Stars, in their various evolutionary stages, from birth to ultra-compact remnants after an energetic death, constitute a very wide field in astrophysics. Their understanding is crucial for most other fields of astrophysical research, as stars are the major source of information from nearby and faraway parts of the universe. The physics determining their structure, evolution, and final fate includes all fields of physics: thermodynamic, fluid dynamics, nuclear and atomic physics, particle physics, general relativity, and more have to be considered. At MPA we work on several of these aspects theoretically, treating the astrophysical problems almost exclusively with numerical programs and elaborate computational methods. The complexity of many of these problems require the use of supercomputers at the technological forefront. Currently, research on stellar objects at MPA can be divided roughly into stellar evolution of single stars, binary systems and accretion disks, supernova explosions, compact remnants.
Topics of Stellar Astrophysics at MPA Garching include
The basis of all stellar physics is the hydrostatic evolution of single stars. We investigate this with a highly developed numerical code (termed GARSTEC, the Garching Stellar Evolution Code), which was created in the 60s of the last century at our institute and since then has been developed and updated continously. The code can handle stars of all masses and initial chemical composition, but is also well suited for highly accurate computations of the solar interior and for purposes of asteroseismology. The main emphasis lies on the structure and evolution of low and intermediate mass stars. The former are found in the galactic halo and in globular clusters and serve as witnesses of the galacto-chemical evolution, the latter are an important nucleosynthesis site.
While this code is a traditional hydrostatic 1-dimensional one, we are also investigating crucial aspects of stellar structure, which require a dynamical approach, with 2- and 3-dimensional hydro-codes. Such problems include core convection in massive and developed stars, envelope convection in the Sun and red giants, nuclear flashes, and rotation in stars. The aim is to extract fundamental properties of such effects and to include them in a realistic way in the 1-d code, which is still the only way to follow a star through its complete life [more].
Structure and evolution of stars show additional features in double stars. If two stars are so close that they influence each other through gravitational forces, radiation or matter overflow the physical processes caused by this interactions result in several interesting phenomena found in the observations. This evolution finally leads to binaries with a compact star, either a white dwarf as in cataclysmic variables and AM Herculis stars and novae, or a neutron star or a black hole as in the transient X-ray-binaries. The 'living' catalogue by Ritter and Kolb lists data for cataclysmic variables, low-mass X-ray binaries and related objects, more than 2000 objects with known or suspected orbital periods.
Important for the short-time and long-time evolution of the binaries are the accretion disks formed around the compact star due to the high angular momentum of matter overflowing from the close companion star. The thermal-viscous instability in the accretion disk causes cyclic variations of luminosity, especially the outbursts in cataclysmic variables and certain X-ray transients. Due to the fact that the physics of accretion processes is the same for stars and supermassive black holes the research of structure, instabilities and evolution of accretion disks is also applied to Active galactic nuclei, using the cataclysmic variables as a laboratory [more].

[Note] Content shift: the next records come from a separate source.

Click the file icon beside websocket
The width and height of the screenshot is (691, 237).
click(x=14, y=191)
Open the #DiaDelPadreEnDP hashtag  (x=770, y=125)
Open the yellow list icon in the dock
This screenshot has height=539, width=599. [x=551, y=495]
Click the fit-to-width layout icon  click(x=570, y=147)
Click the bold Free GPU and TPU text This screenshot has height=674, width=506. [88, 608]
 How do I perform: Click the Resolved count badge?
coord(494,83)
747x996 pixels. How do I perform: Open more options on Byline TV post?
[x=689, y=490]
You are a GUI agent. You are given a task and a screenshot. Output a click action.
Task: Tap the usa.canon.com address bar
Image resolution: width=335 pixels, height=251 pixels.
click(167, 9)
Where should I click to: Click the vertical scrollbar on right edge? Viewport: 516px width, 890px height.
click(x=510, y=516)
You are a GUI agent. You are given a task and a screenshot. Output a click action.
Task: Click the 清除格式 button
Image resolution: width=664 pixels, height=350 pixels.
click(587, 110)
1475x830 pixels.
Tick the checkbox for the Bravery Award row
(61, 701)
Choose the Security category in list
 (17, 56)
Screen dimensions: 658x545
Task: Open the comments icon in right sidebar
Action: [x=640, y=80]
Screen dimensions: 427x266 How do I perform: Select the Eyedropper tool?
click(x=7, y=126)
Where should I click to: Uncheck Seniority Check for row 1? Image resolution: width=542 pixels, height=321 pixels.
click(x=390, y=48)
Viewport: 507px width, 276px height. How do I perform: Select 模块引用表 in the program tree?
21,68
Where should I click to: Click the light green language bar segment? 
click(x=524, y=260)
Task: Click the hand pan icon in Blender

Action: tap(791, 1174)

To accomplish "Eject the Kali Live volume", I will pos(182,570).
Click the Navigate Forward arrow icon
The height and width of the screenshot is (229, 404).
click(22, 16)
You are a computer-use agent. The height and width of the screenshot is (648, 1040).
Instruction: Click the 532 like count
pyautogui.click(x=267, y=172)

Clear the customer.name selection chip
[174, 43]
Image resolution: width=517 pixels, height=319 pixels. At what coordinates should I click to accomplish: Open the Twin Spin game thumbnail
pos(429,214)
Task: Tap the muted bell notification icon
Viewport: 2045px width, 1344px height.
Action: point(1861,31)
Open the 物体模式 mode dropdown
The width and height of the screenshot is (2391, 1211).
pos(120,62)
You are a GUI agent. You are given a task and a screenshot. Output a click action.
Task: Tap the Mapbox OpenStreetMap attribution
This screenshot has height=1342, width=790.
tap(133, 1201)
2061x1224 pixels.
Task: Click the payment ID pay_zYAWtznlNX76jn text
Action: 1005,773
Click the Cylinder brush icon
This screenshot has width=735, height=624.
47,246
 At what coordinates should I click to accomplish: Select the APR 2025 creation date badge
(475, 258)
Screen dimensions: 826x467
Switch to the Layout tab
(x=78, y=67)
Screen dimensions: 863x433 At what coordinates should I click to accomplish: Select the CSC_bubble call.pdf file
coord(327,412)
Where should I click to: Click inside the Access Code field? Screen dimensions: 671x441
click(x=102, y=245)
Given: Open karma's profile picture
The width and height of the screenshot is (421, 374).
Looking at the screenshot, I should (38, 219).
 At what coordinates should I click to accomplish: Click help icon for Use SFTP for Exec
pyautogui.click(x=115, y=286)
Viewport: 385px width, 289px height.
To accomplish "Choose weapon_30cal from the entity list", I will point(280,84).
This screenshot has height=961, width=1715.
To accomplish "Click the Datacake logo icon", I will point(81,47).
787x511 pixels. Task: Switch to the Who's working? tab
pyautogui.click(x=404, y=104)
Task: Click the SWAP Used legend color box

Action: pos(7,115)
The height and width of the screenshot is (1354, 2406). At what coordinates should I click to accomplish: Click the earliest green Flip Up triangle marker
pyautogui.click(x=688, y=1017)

The end of the stellar life cycle is often marked by cataclysmic events: powerful explosions that disrupt the dying star and eject all or most of its material. Due to the vast energy release accompanying these explosions, they can temporarily become as luminous as their host galaxies allowing us to observe them out to large distances.
We aim at understanding the nature of these transient objects, approaching the problem from two sides: on the one hand, we characterise the observed properties and diversity of the objects by applying advanced statistical tools, thus deriving constraints for theoretical explosion models. On the other hand, we take a forward modelling approach, starting from explosion models and simulating the observation display using radiative transfer or radiation hydrodynamical calculations.
Currently our main focus lies on thermonuclear (Type Ia) supernovae and hydrogen-rich core-collapse supernovae (Type IIP). Both classes are used as cosmological distance indicators, probing the expansion history of the Universe. Our investigations help in reducing the systematic uncertainties inherent to such measurements.